In vitro effects of aldehydes present in tobacco smoke on gene expression in human lung alveolar epithelial cells.

PMID 23416264


Tobacco smoke consists of thousands of harmful components. A major class of chemicals found in tobacco smoke is formed by aldehydes, in particular formaldehyde, acetaldehyde and acrolein. The present study investigates the gene expression changes in human lung alveolar epithelial cells upon exposure to formaldehyde, acrolein and acetaldehyde at sub-cytotoxic levels. We exposed A549 cells in vitro to aldehydes and non-aldehyde chemicals (nicotine, hydroquinone and 2,5-dimethylfuran) present in tobacco smoke and used microarrays to obtain a global view of the transcriptomic responses. We compared responses of the individual aldehydes with that of the non-aldehydes. We also studied the response of the aldehydes when present in a mixture at relative concentrations as present in cigarette smoke. Formaldehyde gave the strongest response; a total of 66 genes were more than 1.5-fold differentially expressed mostly involved in apoptosis and DNA damage related processes, followed by acetaldehyde (57 genes), hydroquinone (55 genes) and nicotine (8 genes).
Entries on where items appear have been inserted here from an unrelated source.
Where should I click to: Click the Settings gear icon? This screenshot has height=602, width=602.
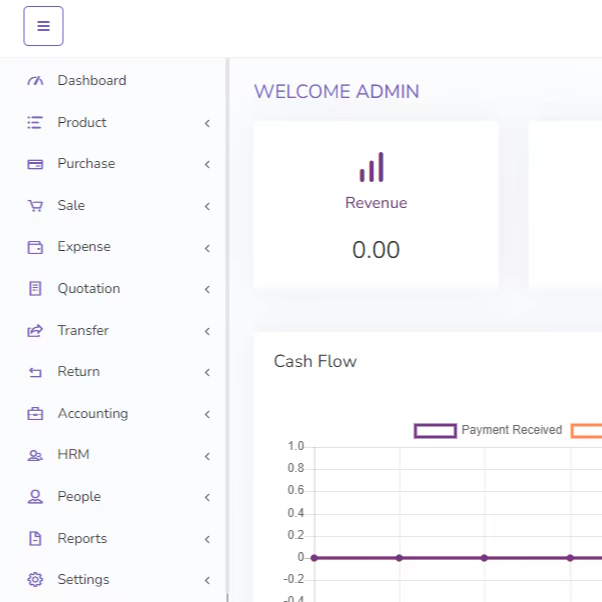click(36, 580)
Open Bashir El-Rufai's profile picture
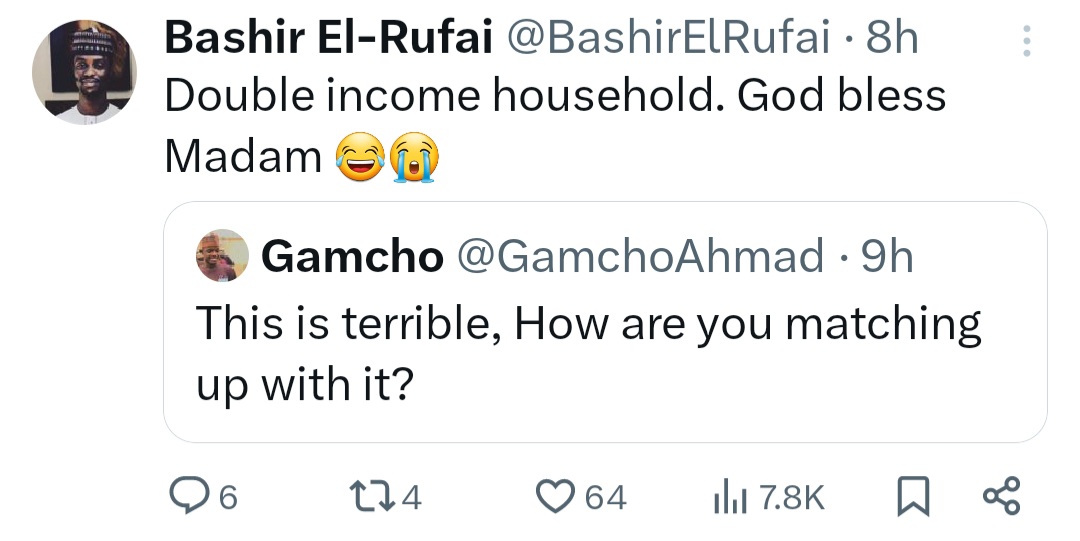The width and height of the screenshot is (1080, 541). point(84,73)
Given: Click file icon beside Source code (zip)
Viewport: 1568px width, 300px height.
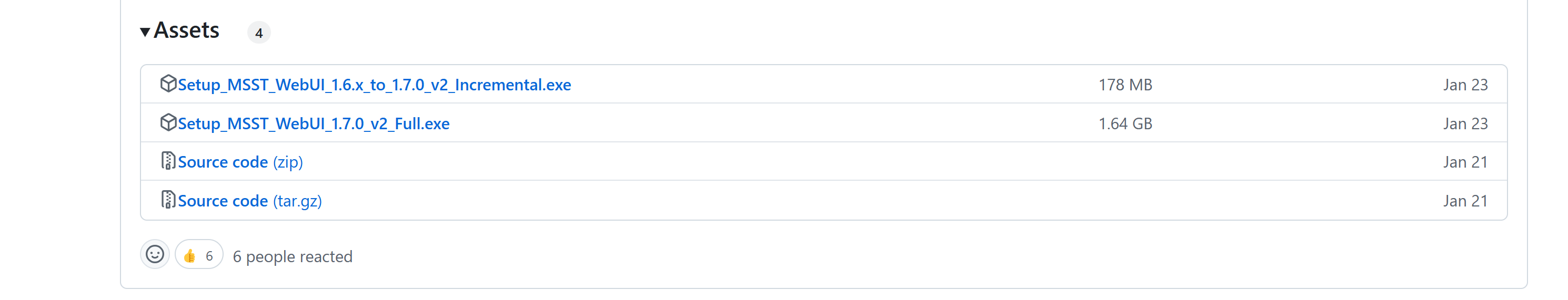Looking at the screenshot, I should [x=168, y=161].
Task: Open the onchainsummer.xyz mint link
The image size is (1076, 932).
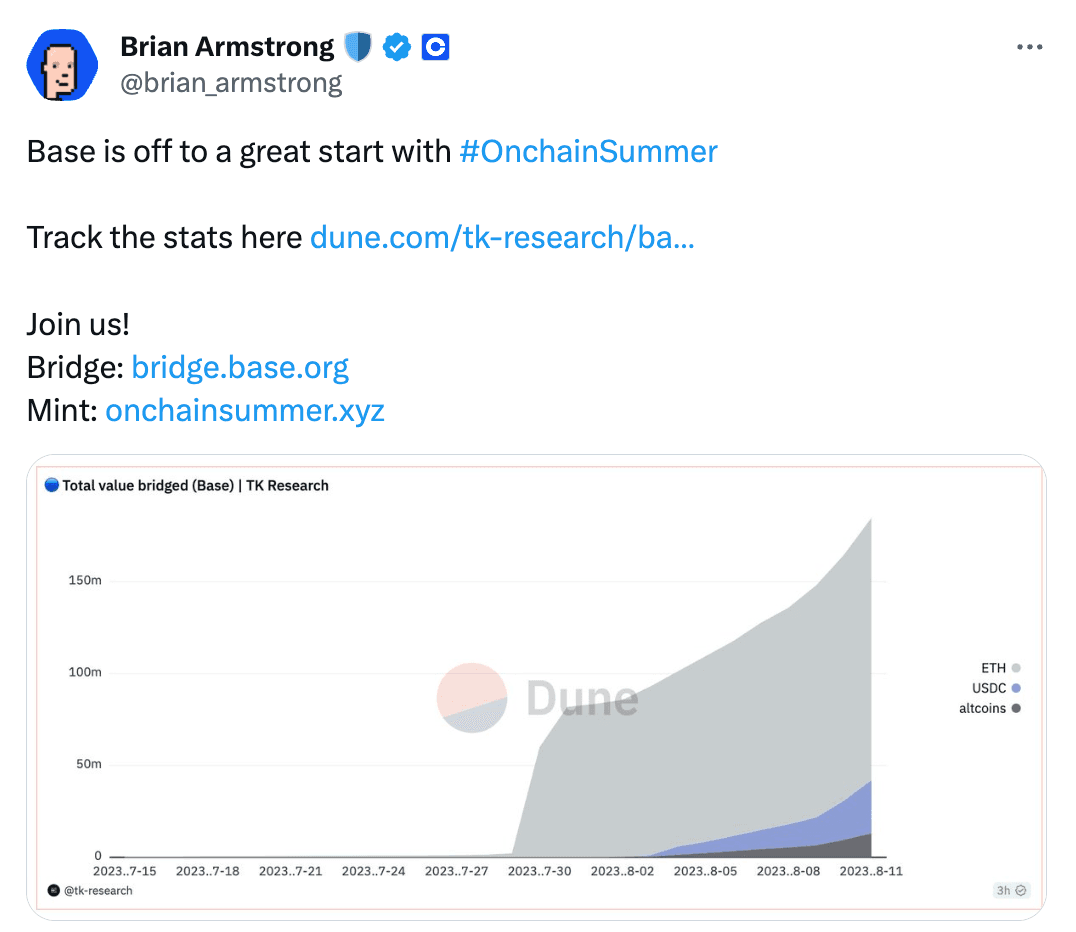Action: pyautogui.click(x=245, y=410)
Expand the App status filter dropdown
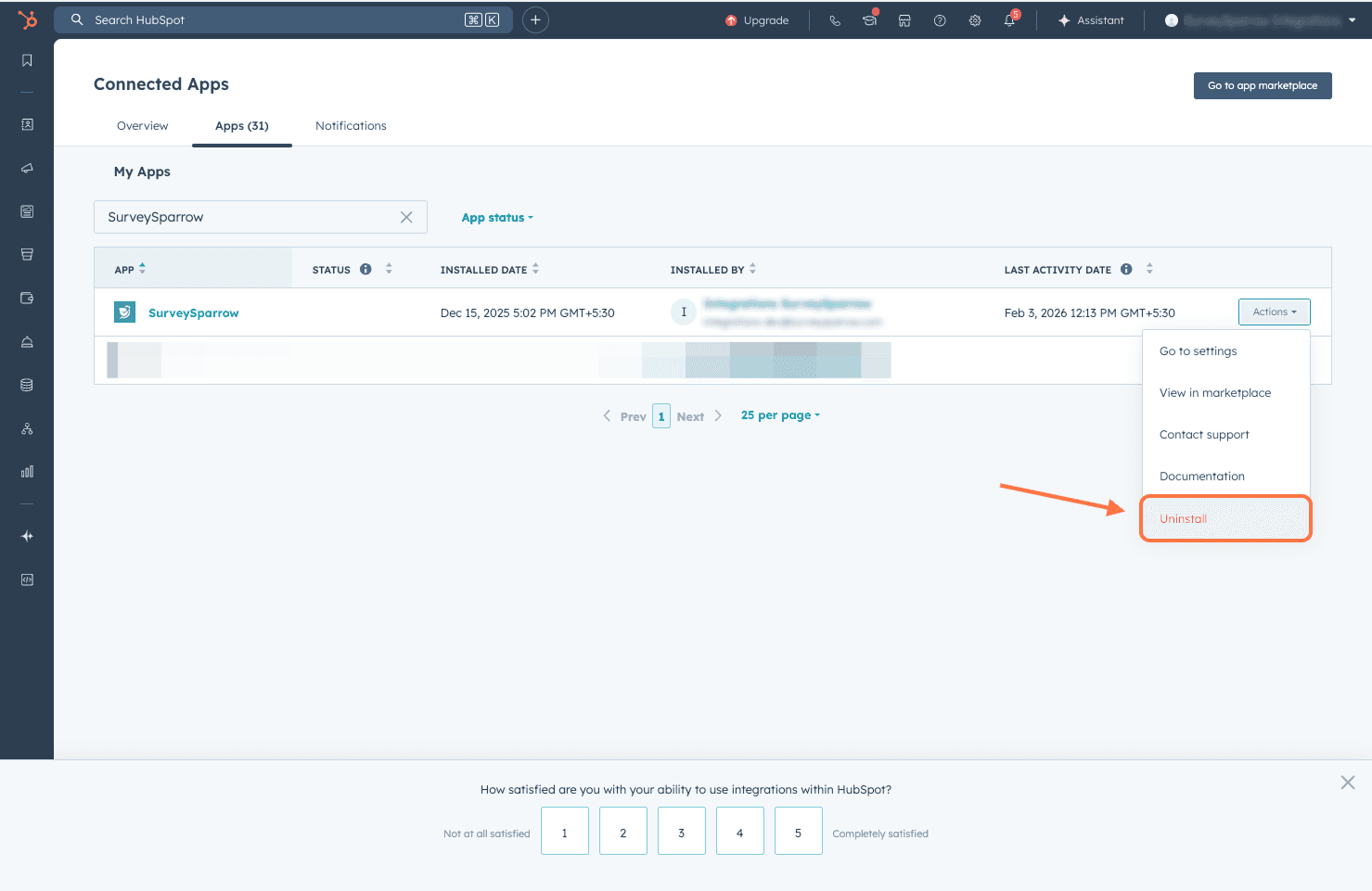The height and width of the screenshot is (891, 1372). [497, 218]
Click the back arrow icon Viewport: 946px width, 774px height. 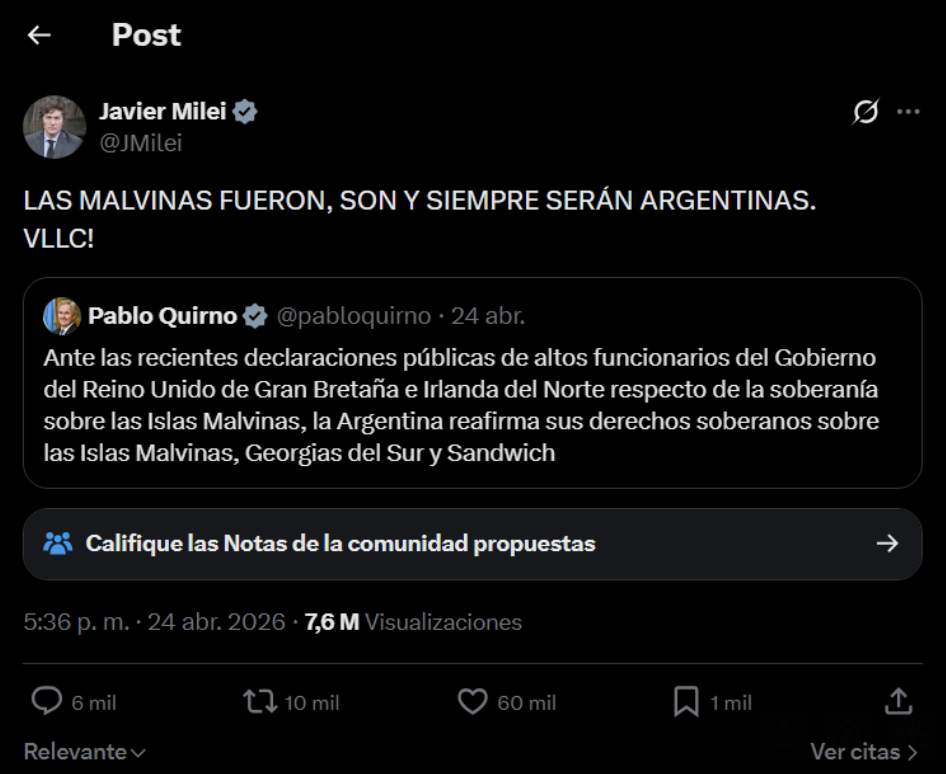(x=39, y=35)
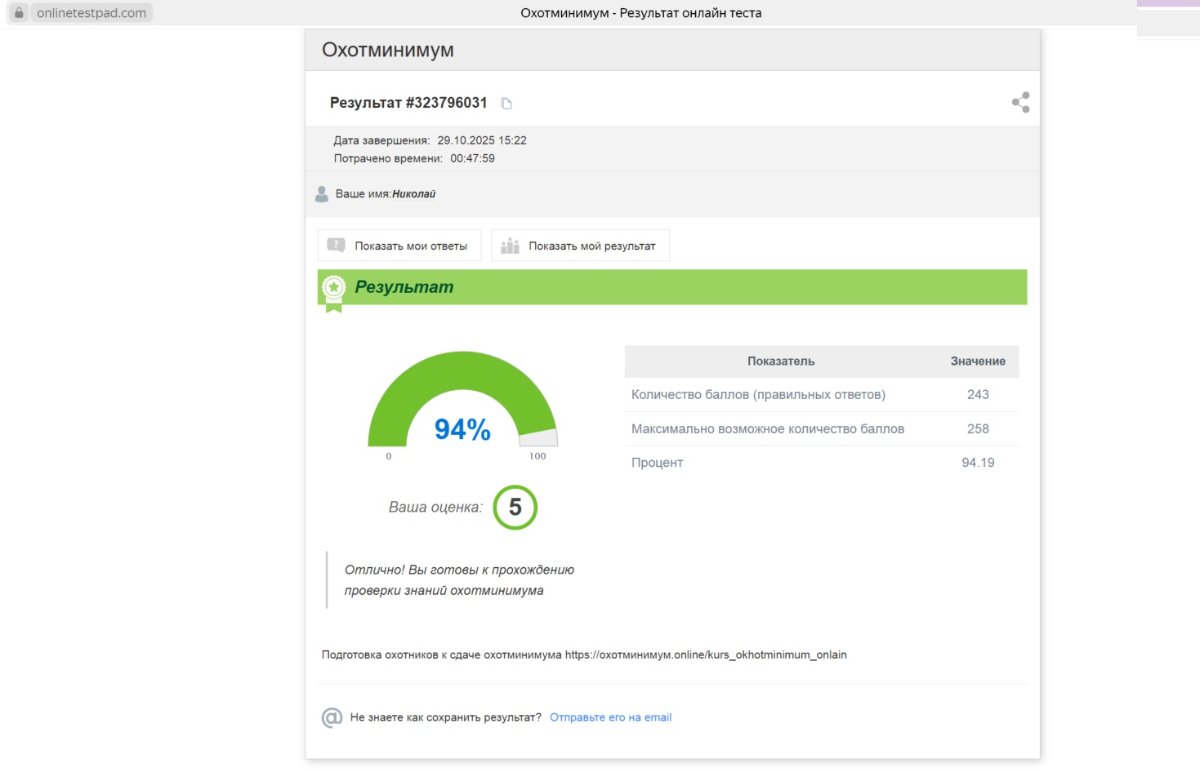Viewport: 1200px width, 772px height.
Task: Click the Показатель column header
Action: 780,361
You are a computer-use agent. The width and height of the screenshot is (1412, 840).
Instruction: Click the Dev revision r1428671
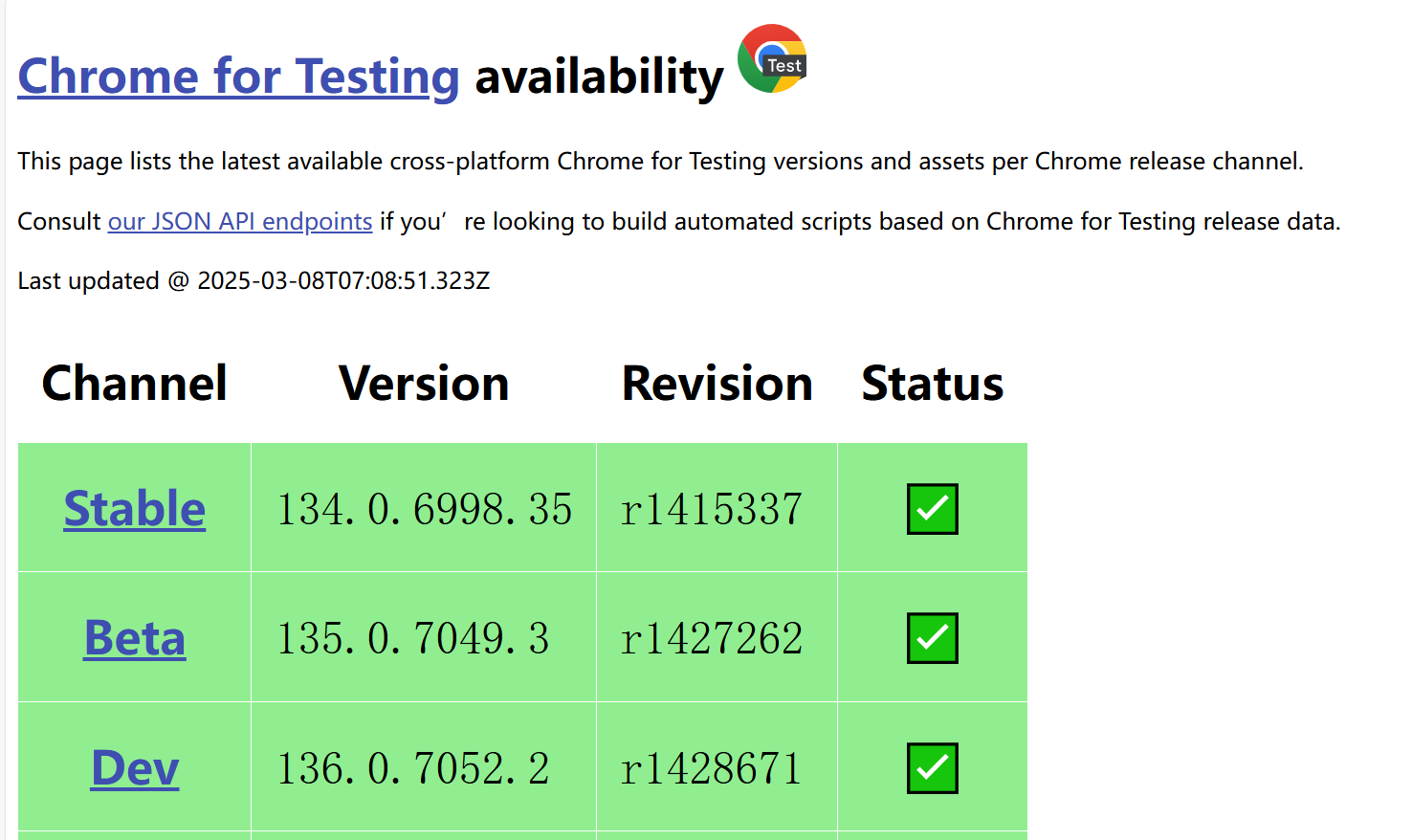tap(712, 768)
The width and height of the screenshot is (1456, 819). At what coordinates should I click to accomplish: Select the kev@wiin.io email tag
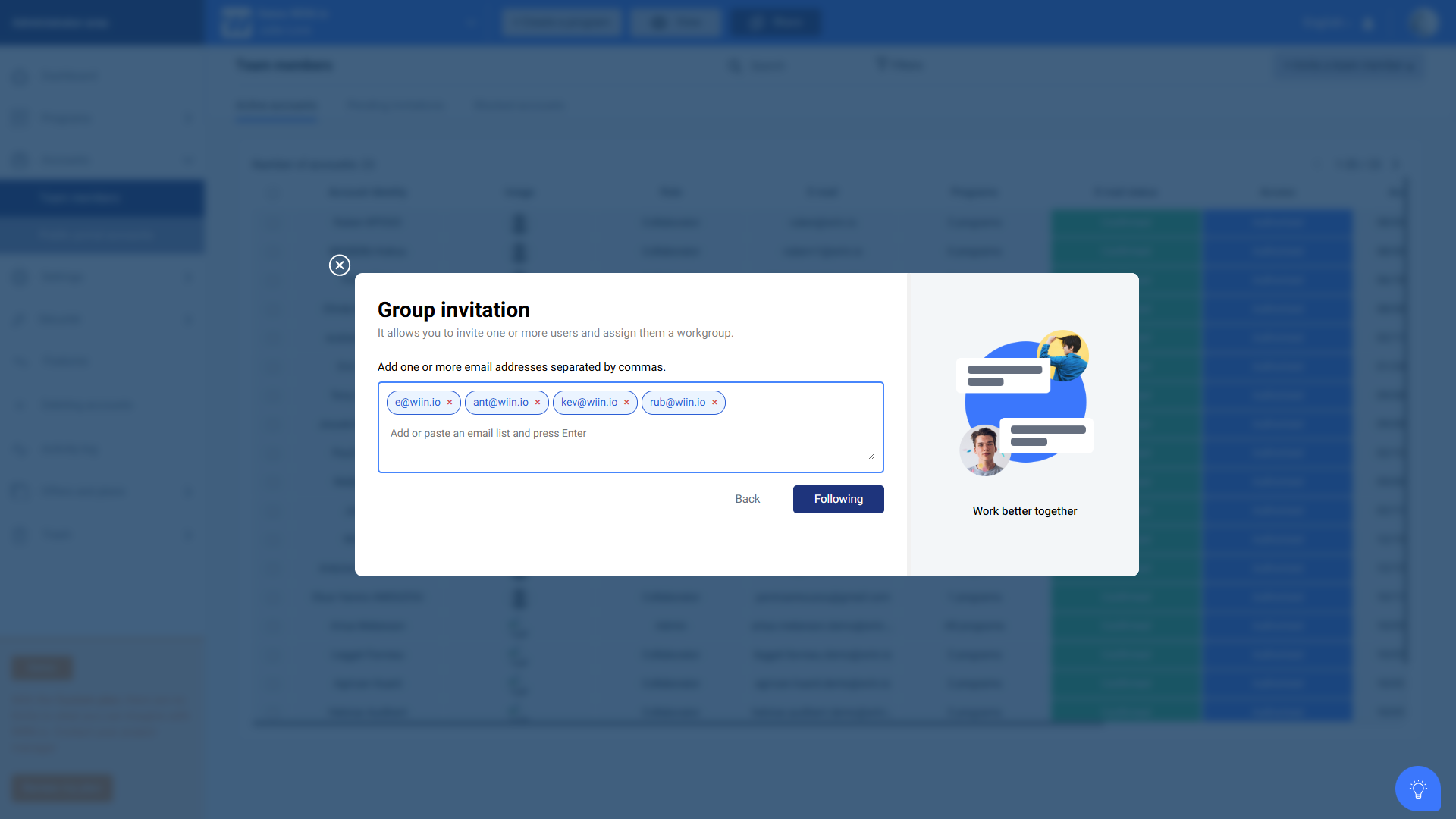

For acrolein and the mixture only one gene was upregulated involved in oxidative stress. No gene expression effect was found for exposure to 2,5-dimethylfuran. Overall, aldehyde responses are primarily indicative for genotoxicity and oxidative stress. These two toxicity mechanisms are linked to respiratory diseases such as cancer and COPD, respectively. The present findings could be important in providing further understanding of the role of aldehydes emitted from cigarette smoke in the onset of pulmonary diseases.